• _RECORDS SHOWN_:
+---+

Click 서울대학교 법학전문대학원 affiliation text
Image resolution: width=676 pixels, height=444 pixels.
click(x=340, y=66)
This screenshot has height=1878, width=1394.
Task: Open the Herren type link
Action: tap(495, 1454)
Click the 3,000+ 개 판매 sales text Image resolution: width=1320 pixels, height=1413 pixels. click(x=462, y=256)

+---+

• _TASK INSTRUCTIONS_: Turn all of the material above into a numbered list with one item per line, and leave out any blank lines.

• _TASK RESULT_:
1. Click 서울대학교 법학전문대학원 affiliation text
2. Image resolution: width=676 pixels, height=444 pixels.
3. click(x=340, y=66)
4. This screenshot has height=1878, width=1394.
5. Task: Open the Herren type link
6. Action: tap(495, 1454)
7. Click the 3,000+ 개 판매 sales text Image resolution: width=1320 pixels, height=1413 pixels. click(x=462, y=256)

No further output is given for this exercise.